[Task]
Your task is to copy each line in the listing that includes the word "gear".
*** Provided information
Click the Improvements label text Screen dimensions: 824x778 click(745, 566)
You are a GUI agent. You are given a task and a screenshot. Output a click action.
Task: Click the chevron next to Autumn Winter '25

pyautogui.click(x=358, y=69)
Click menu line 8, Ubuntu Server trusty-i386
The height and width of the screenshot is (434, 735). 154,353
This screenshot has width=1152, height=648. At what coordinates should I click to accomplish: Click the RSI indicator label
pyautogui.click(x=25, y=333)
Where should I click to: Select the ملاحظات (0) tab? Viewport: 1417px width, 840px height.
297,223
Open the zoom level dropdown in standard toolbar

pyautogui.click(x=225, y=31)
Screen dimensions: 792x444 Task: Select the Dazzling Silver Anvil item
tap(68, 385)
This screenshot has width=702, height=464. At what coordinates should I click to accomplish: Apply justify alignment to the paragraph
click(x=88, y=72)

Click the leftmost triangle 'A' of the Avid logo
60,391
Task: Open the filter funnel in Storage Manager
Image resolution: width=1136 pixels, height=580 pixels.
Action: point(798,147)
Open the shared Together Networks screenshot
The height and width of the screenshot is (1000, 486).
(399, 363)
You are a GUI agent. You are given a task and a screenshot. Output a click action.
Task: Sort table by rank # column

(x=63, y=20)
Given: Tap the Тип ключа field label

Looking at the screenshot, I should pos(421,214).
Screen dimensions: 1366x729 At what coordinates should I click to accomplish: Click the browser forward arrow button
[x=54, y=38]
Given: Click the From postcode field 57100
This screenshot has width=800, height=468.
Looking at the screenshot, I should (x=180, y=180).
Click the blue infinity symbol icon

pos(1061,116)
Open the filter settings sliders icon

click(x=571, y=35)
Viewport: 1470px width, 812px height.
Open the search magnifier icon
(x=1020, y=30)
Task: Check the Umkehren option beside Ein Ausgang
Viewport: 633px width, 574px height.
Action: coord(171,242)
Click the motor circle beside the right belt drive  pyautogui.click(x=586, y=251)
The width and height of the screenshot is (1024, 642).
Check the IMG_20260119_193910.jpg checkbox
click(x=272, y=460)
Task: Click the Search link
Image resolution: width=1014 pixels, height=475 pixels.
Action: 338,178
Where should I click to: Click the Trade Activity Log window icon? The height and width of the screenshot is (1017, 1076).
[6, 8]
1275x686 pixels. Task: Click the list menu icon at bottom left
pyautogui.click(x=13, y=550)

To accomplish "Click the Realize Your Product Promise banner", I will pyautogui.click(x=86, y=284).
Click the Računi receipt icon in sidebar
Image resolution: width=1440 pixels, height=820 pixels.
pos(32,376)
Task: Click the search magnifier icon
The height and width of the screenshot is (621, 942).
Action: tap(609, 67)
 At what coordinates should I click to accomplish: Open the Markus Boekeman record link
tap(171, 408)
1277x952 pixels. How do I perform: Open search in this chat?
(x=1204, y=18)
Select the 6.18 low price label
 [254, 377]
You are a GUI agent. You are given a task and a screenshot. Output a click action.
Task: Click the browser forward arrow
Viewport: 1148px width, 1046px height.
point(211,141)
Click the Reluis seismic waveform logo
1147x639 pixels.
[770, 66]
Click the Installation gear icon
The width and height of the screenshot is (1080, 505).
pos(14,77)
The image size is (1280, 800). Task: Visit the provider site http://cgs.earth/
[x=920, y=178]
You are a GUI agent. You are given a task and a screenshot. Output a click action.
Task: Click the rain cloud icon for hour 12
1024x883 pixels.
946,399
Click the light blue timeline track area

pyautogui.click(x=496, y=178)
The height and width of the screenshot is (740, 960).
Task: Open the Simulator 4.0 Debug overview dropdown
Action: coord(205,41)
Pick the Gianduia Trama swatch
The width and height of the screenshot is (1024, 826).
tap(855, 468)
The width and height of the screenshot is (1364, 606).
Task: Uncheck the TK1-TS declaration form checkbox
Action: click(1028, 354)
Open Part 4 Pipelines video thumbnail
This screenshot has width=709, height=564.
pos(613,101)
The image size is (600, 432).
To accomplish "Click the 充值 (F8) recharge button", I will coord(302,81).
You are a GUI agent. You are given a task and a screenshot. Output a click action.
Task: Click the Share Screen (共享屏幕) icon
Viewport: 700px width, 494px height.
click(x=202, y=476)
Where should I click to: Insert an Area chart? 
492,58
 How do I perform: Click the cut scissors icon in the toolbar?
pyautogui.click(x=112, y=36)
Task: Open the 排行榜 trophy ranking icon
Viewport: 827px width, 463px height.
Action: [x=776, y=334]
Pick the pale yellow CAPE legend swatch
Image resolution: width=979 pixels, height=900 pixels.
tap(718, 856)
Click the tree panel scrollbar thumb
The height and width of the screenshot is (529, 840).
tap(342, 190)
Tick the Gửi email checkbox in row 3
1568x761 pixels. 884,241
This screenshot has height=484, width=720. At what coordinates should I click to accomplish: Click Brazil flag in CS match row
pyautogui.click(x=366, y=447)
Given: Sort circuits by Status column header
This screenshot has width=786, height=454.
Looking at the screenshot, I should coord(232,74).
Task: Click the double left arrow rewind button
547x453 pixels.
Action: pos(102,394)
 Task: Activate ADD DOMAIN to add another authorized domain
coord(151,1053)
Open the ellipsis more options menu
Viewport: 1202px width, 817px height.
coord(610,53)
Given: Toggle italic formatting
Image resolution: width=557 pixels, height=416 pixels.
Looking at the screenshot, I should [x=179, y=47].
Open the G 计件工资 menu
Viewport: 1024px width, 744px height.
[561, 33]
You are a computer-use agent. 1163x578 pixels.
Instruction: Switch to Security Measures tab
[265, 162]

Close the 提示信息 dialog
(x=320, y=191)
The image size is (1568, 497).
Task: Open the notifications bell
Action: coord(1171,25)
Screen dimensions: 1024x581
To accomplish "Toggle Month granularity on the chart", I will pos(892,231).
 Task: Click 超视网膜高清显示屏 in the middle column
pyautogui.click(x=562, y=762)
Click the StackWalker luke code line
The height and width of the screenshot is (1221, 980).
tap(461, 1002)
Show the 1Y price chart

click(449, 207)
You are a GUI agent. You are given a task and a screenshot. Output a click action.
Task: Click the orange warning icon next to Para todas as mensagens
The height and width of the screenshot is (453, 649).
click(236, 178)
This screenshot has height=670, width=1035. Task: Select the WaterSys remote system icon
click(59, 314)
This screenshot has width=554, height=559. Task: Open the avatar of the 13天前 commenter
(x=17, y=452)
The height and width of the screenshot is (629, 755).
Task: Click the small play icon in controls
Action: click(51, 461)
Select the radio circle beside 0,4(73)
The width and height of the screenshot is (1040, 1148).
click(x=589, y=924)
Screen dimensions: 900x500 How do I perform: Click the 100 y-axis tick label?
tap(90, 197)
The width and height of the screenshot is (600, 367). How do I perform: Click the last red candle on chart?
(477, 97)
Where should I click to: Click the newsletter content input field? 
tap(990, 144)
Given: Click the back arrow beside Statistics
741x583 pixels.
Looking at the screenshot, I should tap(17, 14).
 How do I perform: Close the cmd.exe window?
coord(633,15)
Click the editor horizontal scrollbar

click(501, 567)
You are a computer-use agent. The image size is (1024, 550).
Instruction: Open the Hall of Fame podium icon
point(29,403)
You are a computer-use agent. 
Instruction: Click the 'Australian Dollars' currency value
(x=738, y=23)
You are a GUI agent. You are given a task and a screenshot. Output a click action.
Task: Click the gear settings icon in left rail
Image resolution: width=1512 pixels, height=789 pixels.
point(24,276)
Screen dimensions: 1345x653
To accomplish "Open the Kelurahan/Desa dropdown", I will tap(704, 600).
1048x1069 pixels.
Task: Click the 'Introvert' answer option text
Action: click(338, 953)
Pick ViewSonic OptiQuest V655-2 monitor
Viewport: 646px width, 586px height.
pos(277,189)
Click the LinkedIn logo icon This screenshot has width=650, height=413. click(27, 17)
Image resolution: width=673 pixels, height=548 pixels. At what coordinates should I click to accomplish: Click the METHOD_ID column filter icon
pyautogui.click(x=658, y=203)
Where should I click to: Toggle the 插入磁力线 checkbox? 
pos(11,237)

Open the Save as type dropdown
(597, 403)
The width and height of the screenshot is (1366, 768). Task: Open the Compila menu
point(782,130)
******
[Written answer]
Click the Installation gear icon
Task: Click the gear settings icon in left rail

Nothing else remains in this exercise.